Migrating from asyncio to Trio

If you have asyncio code, here’s a quick migration guide:

# asyncio
async with asyncio.TaskGroup() as tg:
    tg.create_task(task1())
    tg.create_task(task2())

# Trio equivalent
async with trio.open_nursery() as nursery:
    nursery.start_soon(task1)
    nursery.start_soon(task2)

For timeouts:

# asyncio
await asyncio.wait_for(coro(), timeout=5)

# Trio
with trio.move_on_after(5):
    await coro()

The Future: Trio and asyncio Growing Together

The boundary between Trio and asyncio is blurring. Python 3.11’s TaskGroup brought structured concurrency to asyncio. The exceptiongroups addition (Python 3.11) lets you handle multiple exceptions.

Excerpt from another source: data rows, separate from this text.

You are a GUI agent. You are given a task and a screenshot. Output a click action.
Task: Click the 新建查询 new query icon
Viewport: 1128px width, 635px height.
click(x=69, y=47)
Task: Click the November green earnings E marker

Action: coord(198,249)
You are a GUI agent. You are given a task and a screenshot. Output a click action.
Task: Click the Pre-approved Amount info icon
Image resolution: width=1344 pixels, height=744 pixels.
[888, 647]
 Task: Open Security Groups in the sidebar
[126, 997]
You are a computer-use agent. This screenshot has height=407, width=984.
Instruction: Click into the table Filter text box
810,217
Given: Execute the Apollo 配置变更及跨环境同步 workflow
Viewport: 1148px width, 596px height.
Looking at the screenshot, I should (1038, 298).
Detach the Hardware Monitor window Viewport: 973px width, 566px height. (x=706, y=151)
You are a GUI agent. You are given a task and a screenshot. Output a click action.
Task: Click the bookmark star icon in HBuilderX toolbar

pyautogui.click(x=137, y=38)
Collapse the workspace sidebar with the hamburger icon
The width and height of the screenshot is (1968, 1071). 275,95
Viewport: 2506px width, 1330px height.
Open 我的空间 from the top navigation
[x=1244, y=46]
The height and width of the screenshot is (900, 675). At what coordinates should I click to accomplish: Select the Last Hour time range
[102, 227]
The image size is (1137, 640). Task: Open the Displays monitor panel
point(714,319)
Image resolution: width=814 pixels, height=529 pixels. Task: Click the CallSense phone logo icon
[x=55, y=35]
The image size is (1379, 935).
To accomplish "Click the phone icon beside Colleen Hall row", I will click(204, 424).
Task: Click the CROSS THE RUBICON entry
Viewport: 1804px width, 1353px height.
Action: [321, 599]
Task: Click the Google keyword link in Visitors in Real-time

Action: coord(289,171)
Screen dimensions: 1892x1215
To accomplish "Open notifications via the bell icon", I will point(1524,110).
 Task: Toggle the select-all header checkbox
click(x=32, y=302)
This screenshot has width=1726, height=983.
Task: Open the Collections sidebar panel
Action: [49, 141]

Trio’s influence is visible in:

  • TaskGroup (asyncio) — Similar to nurseries
  • asyncio.timeout() (Python 3.12) — Like Trio’s move_on_after
  • Better cancellation semantics in modern Python

You don’t always have to choose one. Some projects use both—Trio for application code, asyncio for library compatibility.

Summary

  • asyncio: The standard library, battle-tested, ecosystem-rich. Use for existing projects or when you need broad library support.
  • Trio: Built from the ground up with structured concurrency. Use for new projects where you want safety and simplicity by default.
  • Structured concurrency: A paradigm where tasks can’t outlive their parent, preventing silent failures and leaked work.
  • The choice isn’t always binary—understand both, use what’s appropriate.

If you’re starting a new async project and don’t need asyncio compatibility, Trio’s structured approach will save you from subtle bugs. If you’re maintaining asyncio code or need third-party library support, stick with asyncio and adopt structured patterns (TaskGroup) where possible.